The requirement to guarantee that only pertinent data is gathered arises from the fact that there are numerous IIoT devices, legacy assets, and industrial processes creating data. By capturing crucial data and deleting transient data, edge computing offers a way to reduce the amount of data flowing through a system.

Then, facility managers can decide whether to delete edge devices or move their data to the cloud. When successfully executed, this data management technique lowers the sums paid for cloud resources and other storage choices, hence lowering the overall cost of owning cloud-based solutions.

  • Enhanced Security 

Enterprises are facing more and more cybersecurity difficulties, which has prompted advisories to close IIoT security gaps. This is due to the fact that hackers constantly use technologies to find security gaps in business networks in order to either steal essential data or disrupt operations. 

As a result of edge computing’s capacity to process data at the device level, fewer network channels are available for hackers to explore.

Data that IIoT devices send back to the cloud can be entirely protected by the option of implementing security information and event management (SIEM) technologies across it. Threat intelligence can be used in the cloud, and the decentralized network reduces vulnerabilities.

What Are The Benefits Of Integrating Cloud Architecture & Edge Computing?

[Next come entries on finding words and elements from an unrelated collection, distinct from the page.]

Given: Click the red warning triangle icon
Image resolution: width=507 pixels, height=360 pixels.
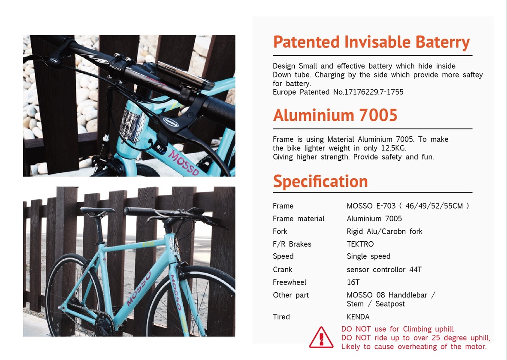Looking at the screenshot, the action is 321,337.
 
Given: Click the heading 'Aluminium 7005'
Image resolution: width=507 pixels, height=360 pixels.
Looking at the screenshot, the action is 335,115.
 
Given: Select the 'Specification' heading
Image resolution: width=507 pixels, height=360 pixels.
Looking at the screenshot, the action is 320,182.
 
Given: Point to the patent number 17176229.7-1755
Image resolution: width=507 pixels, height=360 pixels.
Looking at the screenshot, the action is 374,92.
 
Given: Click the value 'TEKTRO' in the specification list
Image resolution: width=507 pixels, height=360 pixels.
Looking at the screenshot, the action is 360,244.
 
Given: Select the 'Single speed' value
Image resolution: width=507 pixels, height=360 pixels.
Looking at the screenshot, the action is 368,257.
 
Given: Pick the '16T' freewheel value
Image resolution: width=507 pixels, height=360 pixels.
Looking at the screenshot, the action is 353,282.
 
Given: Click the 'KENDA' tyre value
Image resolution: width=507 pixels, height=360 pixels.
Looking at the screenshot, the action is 358,317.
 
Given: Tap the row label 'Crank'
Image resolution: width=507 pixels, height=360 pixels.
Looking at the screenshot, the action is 282,270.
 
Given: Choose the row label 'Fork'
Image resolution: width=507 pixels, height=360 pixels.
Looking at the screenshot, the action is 280,231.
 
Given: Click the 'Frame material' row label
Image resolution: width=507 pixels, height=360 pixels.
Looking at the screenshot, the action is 299,219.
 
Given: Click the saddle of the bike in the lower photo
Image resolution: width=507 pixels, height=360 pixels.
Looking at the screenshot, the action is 97,210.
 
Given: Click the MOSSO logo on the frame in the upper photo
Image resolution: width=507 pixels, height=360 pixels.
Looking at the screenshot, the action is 183,163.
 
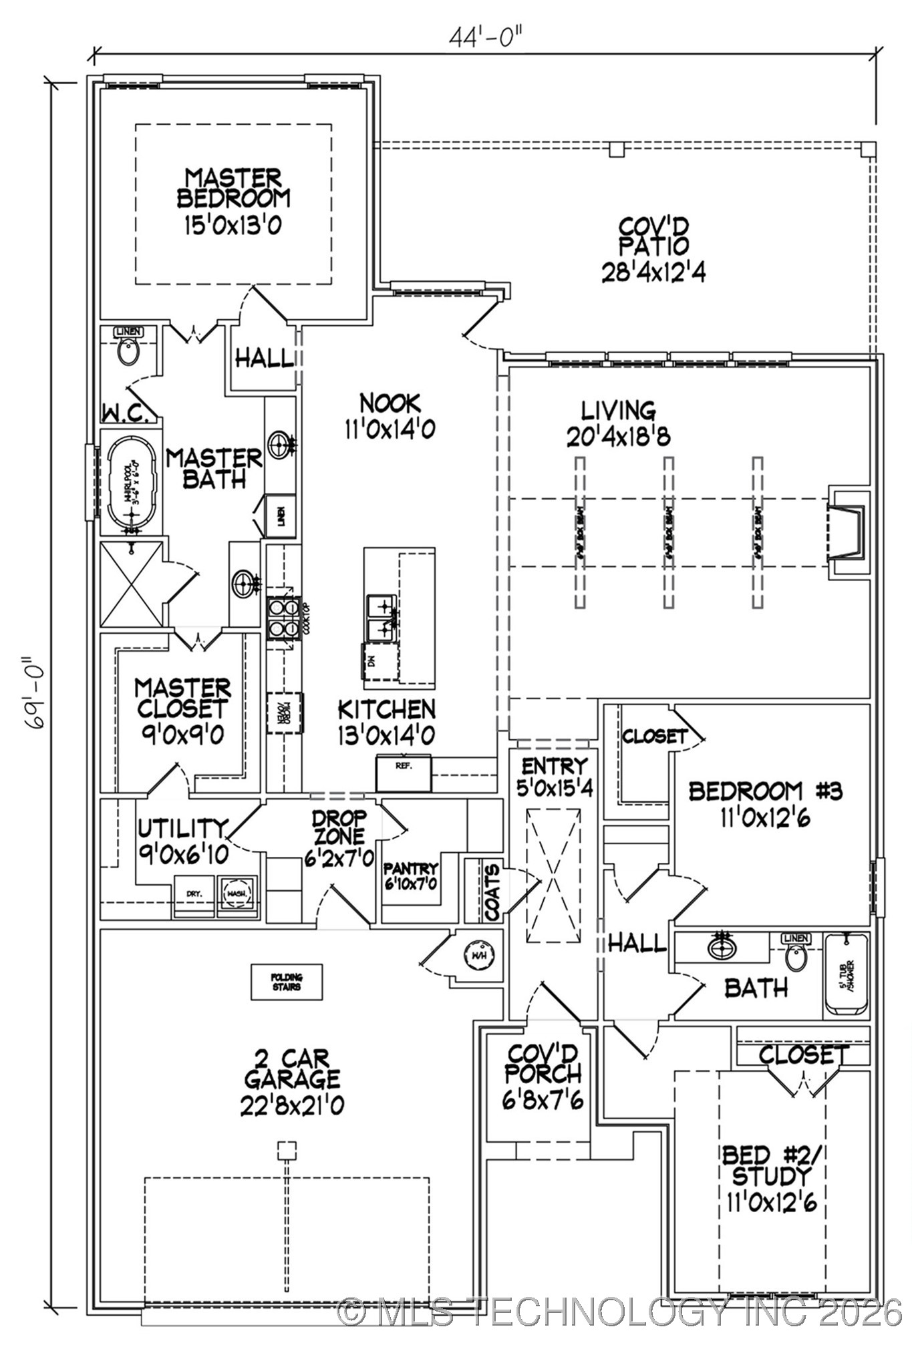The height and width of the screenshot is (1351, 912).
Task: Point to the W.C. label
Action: [x=126, y=414]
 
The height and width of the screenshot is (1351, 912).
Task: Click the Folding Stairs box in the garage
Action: [x=286, y=982]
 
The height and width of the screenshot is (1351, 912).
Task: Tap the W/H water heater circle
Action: [x=479, y=955]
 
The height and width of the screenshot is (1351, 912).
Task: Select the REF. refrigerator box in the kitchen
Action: [x=403, y=773]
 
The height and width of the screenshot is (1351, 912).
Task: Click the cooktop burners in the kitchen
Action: [x=283, y=618]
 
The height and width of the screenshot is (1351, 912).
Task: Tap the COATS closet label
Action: [x=492, y=891]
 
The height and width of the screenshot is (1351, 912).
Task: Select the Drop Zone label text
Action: [x=340, y=827]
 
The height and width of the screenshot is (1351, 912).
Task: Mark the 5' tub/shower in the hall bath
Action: [x=847, y=975]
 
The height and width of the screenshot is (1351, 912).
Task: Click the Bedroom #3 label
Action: [x=765, y=791]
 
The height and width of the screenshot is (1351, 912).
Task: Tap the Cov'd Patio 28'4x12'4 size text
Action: [x=653, y=272]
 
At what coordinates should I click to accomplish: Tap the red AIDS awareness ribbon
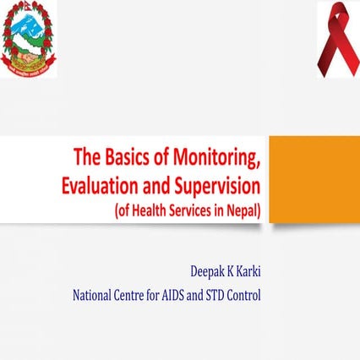tap(336, 39)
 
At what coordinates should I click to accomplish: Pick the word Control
tap(267, 296)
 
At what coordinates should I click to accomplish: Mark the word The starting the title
tap(88, 157)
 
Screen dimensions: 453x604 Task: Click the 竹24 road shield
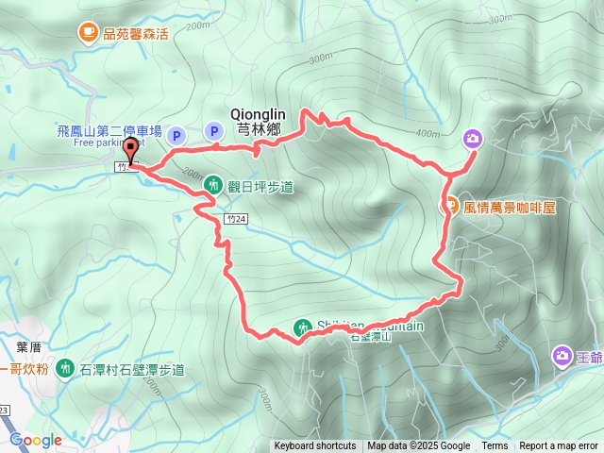click(x=237, y=218)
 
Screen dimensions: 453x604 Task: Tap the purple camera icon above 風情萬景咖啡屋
click(x=473, y=139)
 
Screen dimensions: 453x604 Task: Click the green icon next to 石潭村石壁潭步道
click(x=65, y=367)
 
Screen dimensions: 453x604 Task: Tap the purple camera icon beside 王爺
click(x=562, y=356)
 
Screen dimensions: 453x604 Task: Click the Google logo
click(x=36, y=440)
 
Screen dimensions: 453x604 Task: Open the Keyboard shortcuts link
click(x=315, y=446)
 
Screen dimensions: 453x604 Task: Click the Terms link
click(x=495, y=446)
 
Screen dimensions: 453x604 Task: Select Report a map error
click(x=560, y=446)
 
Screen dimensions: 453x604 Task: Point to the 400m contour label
click(x=428, y=133)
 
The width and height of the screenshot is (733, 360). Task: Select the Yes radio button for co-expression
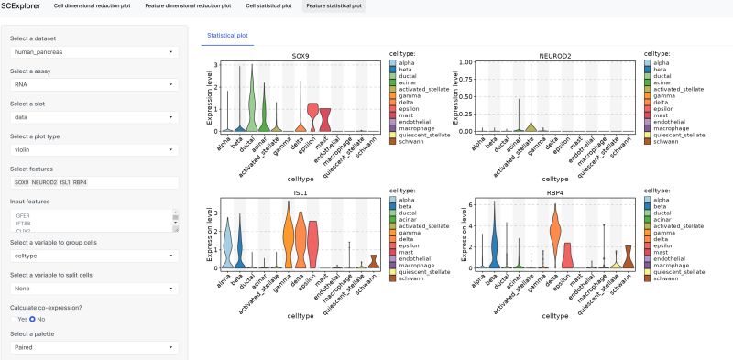pyautogui.click(x=15, y=319)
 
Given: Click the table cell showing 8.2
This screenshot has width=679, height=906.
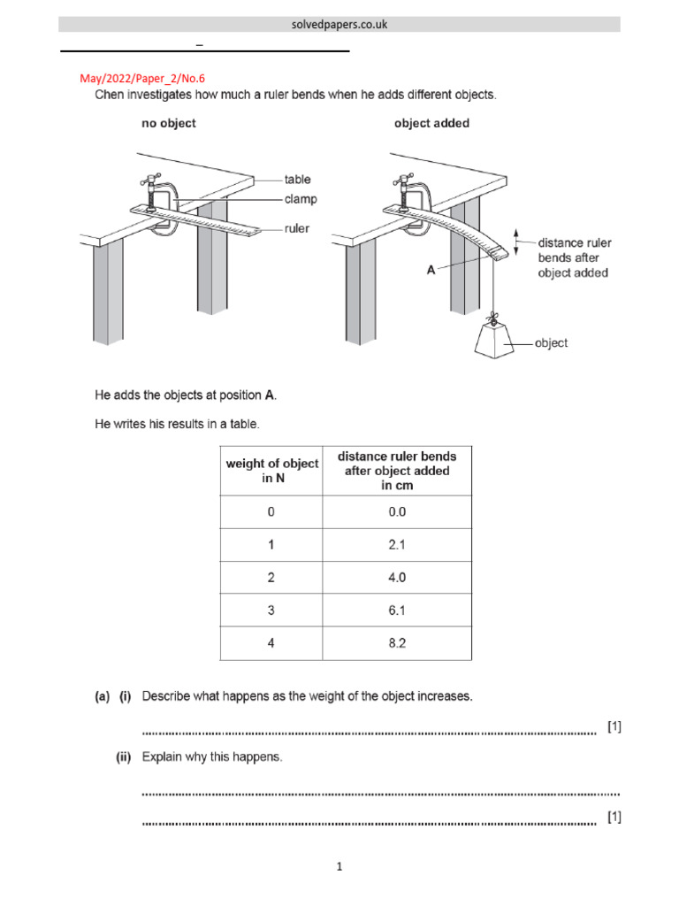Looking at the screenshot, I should [x=397, y=643].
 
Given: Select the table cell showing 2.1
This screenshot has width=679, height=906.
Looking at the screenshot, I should [x=397, y=545].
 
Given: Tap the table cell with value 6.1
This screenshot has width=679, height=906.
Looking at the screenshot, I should [x=397, y=610].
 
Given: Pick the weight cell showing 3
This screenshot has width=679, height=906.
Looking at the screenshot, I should [x=271, y=610].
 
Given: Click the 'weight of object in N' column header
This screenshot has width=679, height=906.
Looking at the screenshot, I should [x=271, y=471].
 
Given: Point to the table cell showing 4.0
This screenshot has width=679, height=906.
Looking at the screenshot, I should [x=397, y=578].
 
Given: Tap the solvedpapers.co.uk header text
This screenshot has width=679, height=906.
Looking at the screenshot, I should [x=340, y=25].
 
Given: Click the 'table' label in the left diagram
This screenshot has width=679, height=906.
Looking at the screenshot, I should [x=297, y=180].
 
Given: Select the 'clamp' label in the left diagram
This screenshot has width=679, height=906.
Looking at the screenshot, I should [x=301, y=199].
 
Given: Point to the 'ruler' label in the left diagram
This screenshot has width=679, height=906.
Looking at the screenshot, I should [x=297, y=228].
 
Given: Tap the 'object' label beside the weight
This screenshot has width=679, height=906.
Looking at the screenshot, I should [x=551, y=343].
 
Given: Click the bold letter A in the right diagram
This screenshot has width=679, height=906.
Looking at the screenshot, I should [x=431, y=271].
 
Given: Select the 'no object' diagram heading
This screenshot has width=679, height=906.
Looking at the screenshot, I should [x=169, y=124].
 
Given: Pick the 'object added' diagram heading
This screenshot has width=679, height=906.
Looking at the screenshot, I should [x=431, y=124].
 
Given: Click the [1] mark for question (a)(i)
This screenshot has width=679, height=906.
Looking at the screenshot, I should [x=614, y=726].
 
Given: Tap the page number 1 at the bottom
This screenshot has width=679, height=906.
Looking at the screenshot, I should [x=340, y=867].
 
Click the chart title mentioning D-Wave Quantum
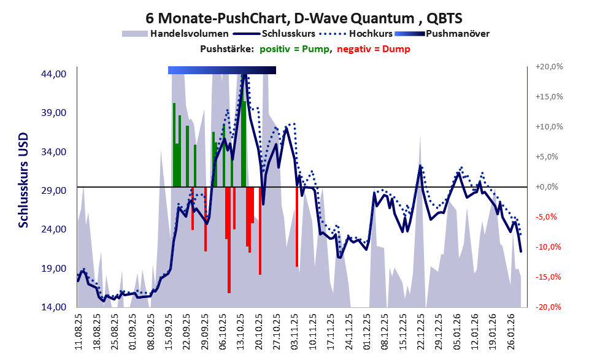coord(304,18)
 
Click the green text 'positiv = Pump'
coord(294,49)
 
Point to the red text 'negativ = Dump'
coord(374,49)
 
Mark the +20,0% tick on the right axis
coord(549,67)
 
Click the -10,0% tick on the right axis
coord(549,247)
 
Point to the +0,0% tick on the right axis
coord(549,187)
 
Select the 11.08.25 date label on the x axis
coord(79,332)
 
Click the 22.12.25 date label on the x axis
coord(421,332)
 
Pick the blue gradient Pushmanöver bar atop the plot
coord(221,71)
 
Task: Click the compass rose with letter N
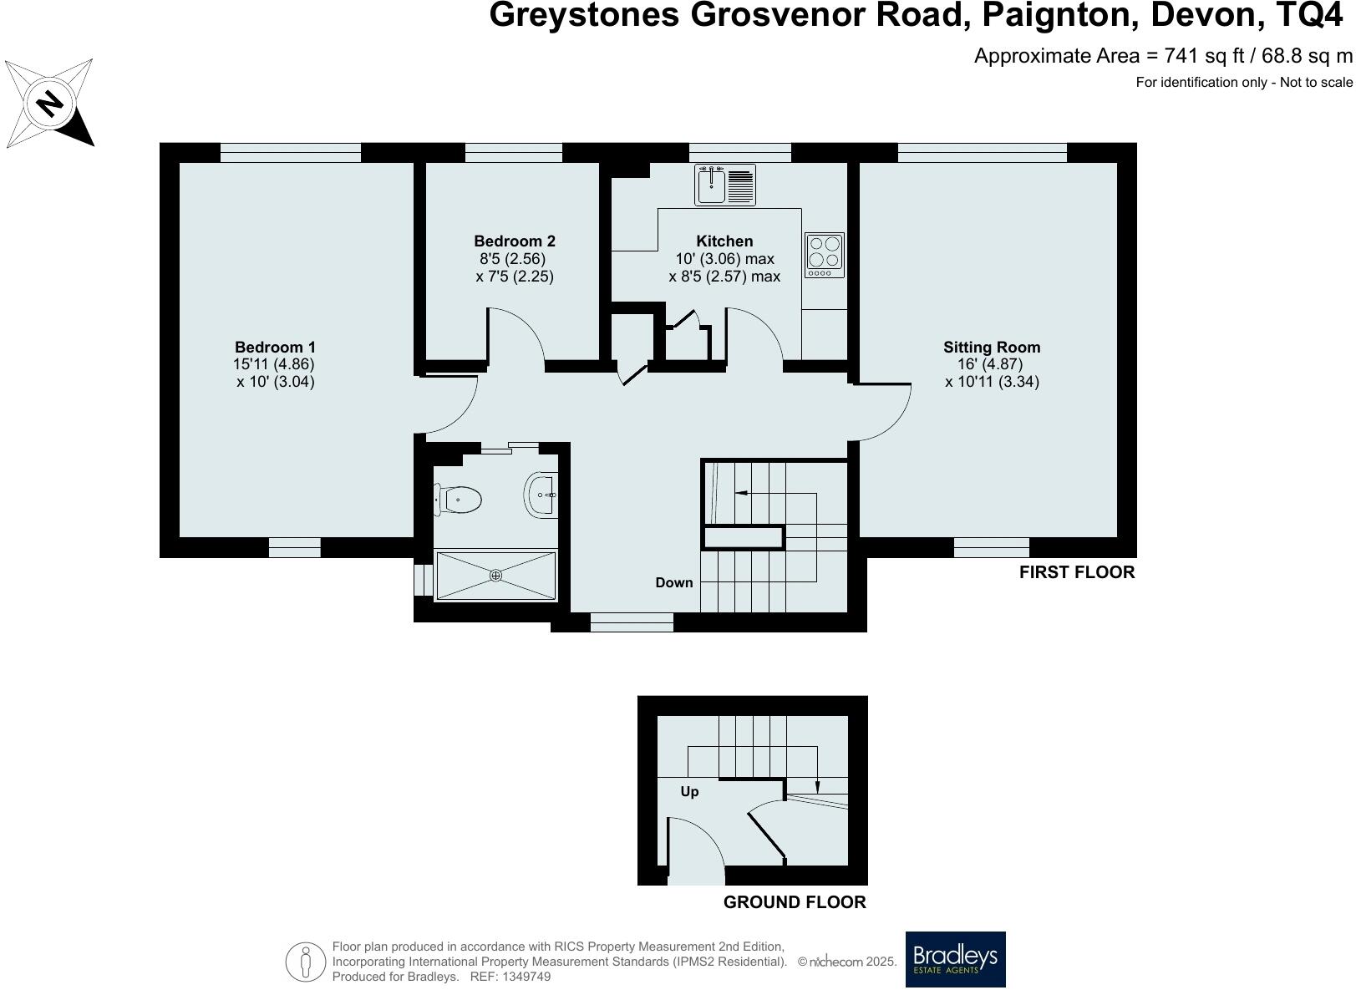[x=49, y=103]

The above-mentioned application demonstrates the most significant advantages of mutually beneficial interaction between edge and cloud computing. 

Additional advantages of utilizing both technology solutions at once include:

  • Offline Computing- Edge computing devices have the data processing power required to provide offline computing. As a result, the processing is unaffected by centralized outages or communication delays, and once the network is operational, edge hardware can re-connect to the cloud.
  • Enhanced User Engagement- User engagement is increased thanks to the mix of edge and cloud computing, making it easier to integrate augmented reality into real-world settings. Both options’ data can be used to map experiences, indoctrinate staff members, and simulate problem scenarios.

Conclusion 

Industrial facilities will need more and more supporting computer alternatives as IIoT technology becomes more commonplace. Edge computing and the technology that powers its integration across shop floors are relevant in this situation.

Thus, the symbiotic link between edge and cloud computing must be fostered to achieve real-time automation and capture and analyze data from legacy equipment. If this is done, the rate of cloud computing adoption in conventional facilities will accelerate.